**WORK ITEM**
Transcribe each line below word for word.

──────── PROVIDED RECORDS ────────

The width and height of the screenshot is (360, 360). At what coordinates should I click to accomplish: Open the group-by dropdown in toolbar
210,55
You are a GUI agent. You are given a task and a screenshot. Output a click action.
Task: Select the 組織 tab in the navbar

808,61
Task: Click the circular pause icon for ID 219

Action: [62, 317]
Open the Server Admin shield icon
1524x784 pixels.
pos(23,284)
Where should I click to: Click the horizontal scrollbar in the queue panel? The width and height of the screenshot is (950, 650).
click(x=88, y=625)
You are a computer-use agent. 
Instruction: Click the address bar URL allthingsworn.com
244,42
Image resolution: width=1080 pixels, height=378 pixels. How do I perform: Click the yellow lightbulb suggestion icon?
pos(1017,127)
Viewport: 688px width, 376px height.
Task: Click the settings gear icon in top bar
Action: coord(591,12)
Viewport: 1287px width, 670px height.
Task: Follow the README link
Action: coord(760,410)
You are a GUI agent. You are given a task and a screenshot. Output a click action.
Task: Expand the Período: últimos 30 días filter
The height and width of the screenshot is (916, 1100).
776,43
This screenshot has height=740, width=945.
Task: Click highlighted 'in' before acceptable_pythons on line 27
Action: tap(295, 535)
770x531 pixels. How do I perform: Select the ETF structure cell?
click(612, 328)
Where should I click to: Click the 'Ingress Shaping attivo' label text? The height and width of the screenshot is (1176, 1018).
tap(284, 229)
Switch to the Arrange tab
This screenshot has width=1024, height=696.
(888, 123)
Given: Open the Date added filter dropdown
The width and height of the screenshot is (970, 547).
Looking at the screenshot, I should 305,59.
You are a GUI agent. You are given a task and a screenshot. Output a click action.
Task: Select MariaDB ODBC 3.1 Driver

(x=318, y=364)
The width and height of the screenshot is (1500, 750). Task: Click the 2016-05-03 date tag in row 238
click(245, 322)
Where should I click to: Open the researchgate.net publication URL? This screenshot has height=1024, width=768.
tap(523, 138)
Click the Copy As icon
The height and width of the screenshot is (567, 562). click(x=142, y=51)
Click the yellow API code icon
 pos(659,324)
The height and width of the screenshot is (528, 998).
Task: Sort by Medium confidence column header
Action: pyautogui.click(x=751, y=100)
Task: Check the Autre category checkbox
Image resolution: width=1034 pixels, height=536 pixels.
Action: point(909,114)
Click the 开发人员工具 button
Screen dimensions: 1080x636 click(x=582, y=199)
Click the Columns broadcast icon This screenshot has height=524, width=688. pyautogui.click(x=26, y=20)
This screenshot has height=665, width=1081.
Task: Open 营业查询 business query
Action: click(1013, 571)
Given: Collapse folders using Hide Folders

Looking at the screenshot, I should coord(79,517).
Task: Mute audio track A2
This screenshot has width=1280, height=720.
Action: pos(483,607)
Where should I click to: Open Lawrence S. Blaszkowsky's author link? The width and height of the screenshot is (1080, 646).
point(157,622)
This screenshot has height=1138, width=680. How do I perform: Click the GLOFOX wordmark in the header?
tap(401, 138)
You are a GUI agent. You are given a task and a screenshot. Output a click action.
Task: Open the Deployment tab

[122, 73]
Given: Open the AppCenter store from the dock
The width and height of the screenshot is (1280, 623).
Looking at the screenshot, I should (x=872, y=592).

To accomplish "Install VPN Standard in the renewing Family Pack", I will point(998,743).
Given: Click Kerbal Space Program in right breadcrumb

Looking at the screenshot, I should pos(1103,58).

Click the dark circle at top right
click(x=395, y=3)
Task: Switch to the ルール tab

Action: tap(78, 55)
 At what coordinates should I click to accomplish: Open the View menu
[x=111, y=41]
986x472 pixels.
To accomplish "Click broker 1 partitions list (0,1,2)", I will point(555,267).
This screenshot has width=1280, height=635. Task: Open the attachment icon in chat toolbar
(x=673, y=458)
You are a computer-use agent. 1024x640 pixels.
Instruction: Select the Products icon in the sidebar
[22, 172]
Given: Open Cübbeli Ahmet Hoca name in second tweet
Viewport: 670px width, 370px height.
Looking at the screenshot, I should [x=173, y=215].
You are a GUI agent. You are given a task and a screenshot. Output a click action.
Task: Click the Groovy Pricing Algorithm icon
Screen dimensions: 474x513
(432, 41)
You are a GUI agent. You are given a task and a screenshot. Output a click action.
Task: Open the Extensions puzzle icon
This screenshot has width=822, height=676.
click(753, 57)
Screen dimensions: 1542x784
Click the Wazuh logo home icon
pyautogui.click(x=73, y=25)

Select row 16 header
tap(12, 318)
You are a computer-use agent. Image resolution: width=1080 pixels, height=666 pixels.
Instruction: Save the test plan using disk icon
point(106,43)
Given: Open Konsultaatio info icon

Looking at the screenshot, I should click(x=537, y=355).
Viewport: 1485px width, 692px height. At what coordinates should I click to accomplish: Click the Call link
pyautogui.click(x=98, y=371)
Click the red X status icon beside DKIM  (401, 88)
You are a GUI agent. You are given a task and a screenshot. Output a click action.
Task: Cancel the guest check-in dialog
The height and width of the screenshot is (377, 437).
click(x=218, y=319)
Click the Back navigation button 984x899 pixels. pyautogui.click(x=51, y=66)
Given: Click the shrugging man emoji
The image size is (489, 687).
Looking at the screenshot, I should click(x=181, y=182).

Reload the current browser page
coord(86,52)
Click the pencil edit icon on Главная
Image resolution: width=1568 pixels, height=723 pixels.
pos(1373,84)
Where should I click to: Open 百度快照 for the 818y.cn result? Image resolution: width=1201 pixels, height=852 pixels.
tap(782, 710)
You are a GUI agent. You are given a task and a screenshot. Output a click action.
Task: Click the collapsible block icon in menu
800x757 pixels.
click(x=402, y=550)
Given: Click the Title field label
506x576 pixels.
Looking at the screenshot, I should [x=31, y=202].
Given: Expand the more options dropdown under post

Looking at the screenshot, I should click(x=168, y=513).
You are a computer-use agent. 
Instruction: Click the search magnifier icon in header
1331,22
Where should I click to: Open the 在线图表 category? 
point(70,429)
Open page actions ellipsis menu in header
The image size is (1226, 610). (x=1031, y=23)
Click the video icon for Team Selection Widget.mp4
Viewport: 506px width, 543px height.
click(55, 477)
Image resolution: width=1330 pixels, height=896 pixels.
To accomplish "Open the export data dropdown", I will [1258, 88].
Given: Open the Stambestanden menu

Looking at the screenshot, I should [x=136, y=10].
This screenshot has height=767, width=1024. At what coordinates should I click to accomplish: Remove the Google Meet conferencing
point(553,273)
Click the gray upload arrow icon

────────

**COMPLETED EXERCISE**
The width and height of the screenshot is (360, 360). At what coordinates should I click to accomplish: Open the group-by dropdown in toolbar
210,55
You are a GUI agent. You are given a task and a screenshot. Output a click action.
Task: Select the 組織 tab in the navbar

808,61
Task: Click the circular pause icon for ID 219

Action: [62, 317]
Open the Server Admin shield icon
1524x784 pixels.
pos(23,284)
Where should I click to: Click the horizontal scrollbar in the queue panel? The width and height of the screenshot is (950, 650).
click(x=88, y=625)
You are a computer-use agent. 
Instruction: Click the address bar URL allthingsworn.com
244,42
Image resolution: width=1080 pixels, height=378 pixels. How do I perform: Click the yellow lightbulb suggestion icon?
pos(1017,127)
Viewport: 688px width, 376px height.
Task: Click the settings gear icon in top bar
Action: coord(591,12)
Viewport: 1287px width, 670px height.
Task: Follow the README link
Action: coord(760,410)
You are a GUI agent. You are given a task and a screenshot. Output a click action.
Task: Expand the Período: últimos 30 días filter
The height and width of the screenshot is (916, 1100).
776,43
This screenshot has height=740, width=945.
Task: Click highlighted 'in' before acceptable_pythons on line 27
Action: tap(295, 535)
770x531 pixels. How do I perform: Select the ETF structure cell?
click(612, 328)
Where should I click to: Click the 'Ingress Shaping attivo' label text? The height and width of the screenshot is (1176, 1018).
tap(284, 229)
Switch to the Arrange tab
This screenshot has width=1024, height=696.
(888, 123)
Given: Open the Date added filter dropdown
The width and height of the screenshot is (970, 547).
Looking at the screenshot, I should 305,59.
You are a GUI agent. You are given a task and a screenshot. Output a click action.
Task: Select MariaDB ODBC 3.1 Driver

(x=318, y=364)
The width and height of the screenshot is (1500, 750). Task: Click the 2016-05-03 date tag in row 238
click(245, 322)
Where should I click to: Open the researchgate.net publication URL? This screenshot has height=1024, width=768.
tap(523, 138)
Click the Copy As icon
The height and width of the screenshot is (567, 562). click(x=142, y=51)
Click the yellow API code icon
 pos(659,324)
The height and width of the screenshot is (528, 998).
Task: Sort by Medium confidence column header
Action: pyautogui.click(x=751, y=100)
Task: Check the Autre category checkbox
Image resolution: width=1034 pixels, height=536 pixels.
Action: point(909,114)
Click the 开发人员工具 button
Screen dimensions: 1080x636 click(x=582, y=199)
Click the Columns broadcast icon This screenshot has height=524, width=688. pyautogui.click(x=26, y=20)
This screenshot has height=665, width=1081.
Task: Open 营业查询 business query
Action: click(1013, 571)
Given: Collapse folders using Hide Folders

Looking at the screenshot, I should coord(79,517).
Task: Mute audio track A2
This screenshot has width=1280, height=720.
Action: pos(483,607)
Where should I click to: Open Lawrence S. Blaszkowsky's author link? The width and height of the screenshot is (1080, 646).
point(157,622)
This screenshot has height=1138, width=680. How do I perform: Click the GLOFOX wordmark in the header?
tap(401, 138)
You are a GUI agent. You are given a task and a screenshot. Output a click action.
Task: Open the Deployment tab

[122, 73]
Given: Open the AppCenter store from the dock
The width and height of the screenshot is (1280, 623).
Looking at the screenshot, I should (x=872, y=592).

To accomplish "Install VPN Standard in the renewing Family Pack", I will point(998,743).
Given: Click Kerbal Space Program in right breadcrumb

Looking at the screenshot, I should pos(1103,58).

Click the dark circle at top right
click(x=395, y=3)
Task: Switch to the ルール tab

Action: tap(78, 55)
 At what coordinates should I click to accomplish: Open the View menu
[x=111, y=41]
986x472 pixels.
To accomplish "Click broker 1 partitions list (0,1,2)", I will point(555,267).
This screenshot has width=1280, height=635. Task: Open the attachment icon in chat toolbar
(x=673, y=458)
You are a computer-use agent. 1024x640 pixels.
Instruction: Select the Products icon in the sidebar
[22, 172]
Given: Open Cübbeli Ahmet Hoca name in second tweet
Viewport: 670px width, 370px height.
Looking at the screenshot, I should [x=173, y=215].
You are a GUI agent. You are given a task and a screenshot. Output a click action.
Task: Click the Groovy Pricing Algorithm icon
Screen dimensions: 474x513
(432, 41)
You are a GUI agent. You are given a task and a screenshot. Output a click action.
Task: Open the Extensions puzzle icon
This screenshot has width=822, height=676.
click(753, 57)
Screen dimensions: 1542x784
Click the Wazuh logo home icon
pyautogui.click(x=73, y=25)

Select row 16 header
tap(12, 318)
You are a computer-use agent. Image resolution: width=1080 pixels, height=666 pixels.
Instruction: Save the test plan using disk icon
point(106,43)
Given: Open Konsultaatio info icon

Looking at the screenshot, I should click(x=537, y=355).
Viewport: 1485px width, 692px height. At what coordinates should I click to accomplish: Click the Call link
pyautogui.click(x=98, y=371)
Click the red X status icon beside DKIM  (401, 88)
You are a GUI agent. You are given a task and a screenshot. Output a click action.
Task: Cancel the guest check-in dialog
The height and width of the screenshot is (377, 437).
click(x=218, y=319)
Click the Back navigation button 984x899 pixels. pyautogui.click(x=51, y=66)
Given: Click the shrugging man emoji
The image size is (489, 687).
Looking at the screenshot, I should click(x=181, y=182).

Reload the current browser page
coord(86,52)
Click the pencil edit icon on Главная
Image resolution: width=1568 pixels, height=723 pixels.
pos(1373,84)
Where should I click to: Open 百度快照 for the 818y.cn result? Image resolution: width=1201 pixels, height=852 pixels.
tap(782, 710)
You are a GUI agent. You are given a task and a screenshot. Output a click action.
Task: Click the collapsible block icon in menu
800x757 pixels.
click(x=402, y=550)
Given: Click the Title field label
506x576 pixels.
Looking at the screenshot, I should [x=31, y=202].
Given: Expand the more options dropdown under post

Looking at the screenshot, I should click(x=168, y=513).
You are a computer-use agent. 
Instruction: Click the search magnifier icon in header
1331,22
Where should I click to: Open the 在线图表 category? 
point(70,429)
Open page actions ellipsis menu in header
The image size is (1226, 610). (x=1031, y=23)
Click the video icon for Team Selection Widget.mp4
Viewport: 506px width, 543px height.
click(55, 477)
Image resolution: width=1330 pixels, height=896 pixels.
To accomplish "Open the export data dropdown", I will [1258, 88].
Given: Open the Stambestanden menu

Looking at the screenshot, I should [x=136, y=10].
This screenshot has height=767, width=1024. At what coordinates should I click to accomplish: Remove the Google Meet conferencing
point(553,273)
Click the gray upload arrow icon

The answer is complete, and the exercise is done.